GRADUATE SCHOOL OF SCIENCES & ENGINEERING
CHEMICAL AND BIOLOGICAL ENGINEERING
MS THESIS DEFENSE BY ÖZGE AKARÇAY
Title: Utilization of MOF Derived Highly Dispersed Fe-Based Catalyst in Ammonia Decomposition Reaction
Speaker: Özge Akarçay
Time: 14.09.18, 10:00
Place: ENG 208
Rumeli Feneri Yolu
Thesis Committee Members:
Assoc. Prof. Alper Uzun (Advisor, Koç University)
Assoc. Prof. Seda Keskin (Koç University)
Assoc. Prof. Görkem Günbaş (Middle East Technical University)
Hydrogen is a clean energy supplier for fuel cell applications. The applicability of fuel cell systems is limited because of the storage and transportation problems of hydrogen. Instead of direct storage, using hydrogen containing materials which can be stored easier compared to pure H2 is a promising approach. Ammonia is one of the candidates thanks to its high volumetric and gravimetric energy density. Ru-based catalysts are best performing ones for ammonia decomposition to produce hydrogen. Their high cost and low abundance limit their commercial usage. Because they are cheap and abundant, Fe-based catalysts are good alternatives to Ru-based ones. However, synthesis of highly dispersed iron catalyst at very high metal loadings is very challenging, because iron tends to sinter quickly to form large nanoparticles. In this respect, using metal organic frameworks (MOFs) as catalyst precursors can offer broad advantages.
MOFs are highly porous materials containing high metal content connected with organic linkers. Their decomposition under controlled environment allows to synthesize various functional materials such as carbon or carbon supported metal nanoparticles with very high metal loadings as these parent materials includes a high metal content.
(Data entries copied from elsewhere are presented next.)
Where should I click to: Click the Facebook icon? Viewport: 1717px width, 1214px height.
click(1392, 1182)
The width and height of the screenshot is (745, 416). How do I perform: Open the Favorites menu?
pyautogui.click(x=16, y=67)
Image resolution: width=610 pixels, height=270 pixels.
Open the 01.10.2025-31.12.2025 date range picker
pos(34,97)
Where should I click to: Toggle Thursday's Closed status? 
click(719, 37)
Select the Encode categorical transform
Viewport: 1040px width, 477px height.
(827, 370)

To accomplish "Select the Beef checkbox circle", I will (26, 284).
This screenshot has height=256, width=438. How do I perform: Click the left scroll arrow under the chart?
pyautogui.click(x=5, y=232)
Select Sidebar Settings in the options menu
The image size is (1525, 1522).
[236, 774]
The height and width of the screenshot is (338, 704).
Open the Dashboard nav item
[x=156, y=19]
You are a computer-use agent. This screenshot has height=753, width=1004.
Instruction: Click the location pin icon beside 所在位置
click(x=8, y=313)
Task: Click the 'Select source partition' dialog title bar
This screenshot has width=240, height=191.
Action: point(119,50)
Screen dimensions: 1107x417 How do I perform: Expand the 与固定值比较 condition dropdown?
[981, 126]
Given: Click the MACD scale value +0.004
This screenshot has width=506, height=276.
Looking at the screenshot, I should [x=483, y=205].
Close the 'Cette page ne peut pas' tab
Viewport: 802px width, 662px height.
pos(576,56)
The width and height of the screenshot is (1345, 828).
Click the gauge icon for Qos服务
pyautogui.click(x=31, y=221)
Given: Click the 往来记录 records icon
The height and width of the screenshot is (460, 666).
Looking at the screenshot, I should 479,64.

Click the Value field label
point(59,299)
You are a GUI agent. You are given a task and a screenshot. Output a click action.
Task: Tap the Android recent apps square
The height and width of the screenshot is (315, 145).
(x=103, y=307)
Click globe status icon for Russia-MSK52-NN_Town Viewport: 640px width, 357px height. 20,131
In this thesis, a serious of Fe-BTC (iron 1, 3, 5- benzene tricarboxylic acid) derived carbon-supported Fe catalysts were synthesized by the pyrolysis under N2 and the resulting catalysts were tested for ammonia decomposition reaction. Scanning electron microscopy (SEM) and X-ray diffraction (XRD) characterization results show that Fe nanoparticle size increases, as the pyrolysis temperature increases. Results further illustrated that these changes in the pyrolysis temperature also modify the surface characteristics of the support. Accordingly, there is a linear relationship (R2 = 0.97) between the graphitic characteristics of the support and the pyrolysis temperature. For the ammonia decomposition reaction, catalysts with small nanoparticle size and high graphitic degree showed a high catalytic activity at 500 °C. Accordingly, at a space velocity of 3000 cm3 NH3 h-1 gcat-1, ammonia conversion was 85.5%, corresponding to a hydrogen production rate of 2.6 mmol H2/gcat/min. These results are among the best performing iron-based catalysts thanks to the high metal dispersion achieved at a relatively high metal loading, exceeding 34 wt%, and a high graphitic degree of the support. Results also illustrate the broad potential of utilizing MOFs as catalysts precursors offering opportunities for obtaining highly dispersed supported metal catalysts at very high metal loadings. Besides, being able to tune the surface characteristics of the carbon support provides additional advantages in the way of optimizing the structure of the active species for high performance.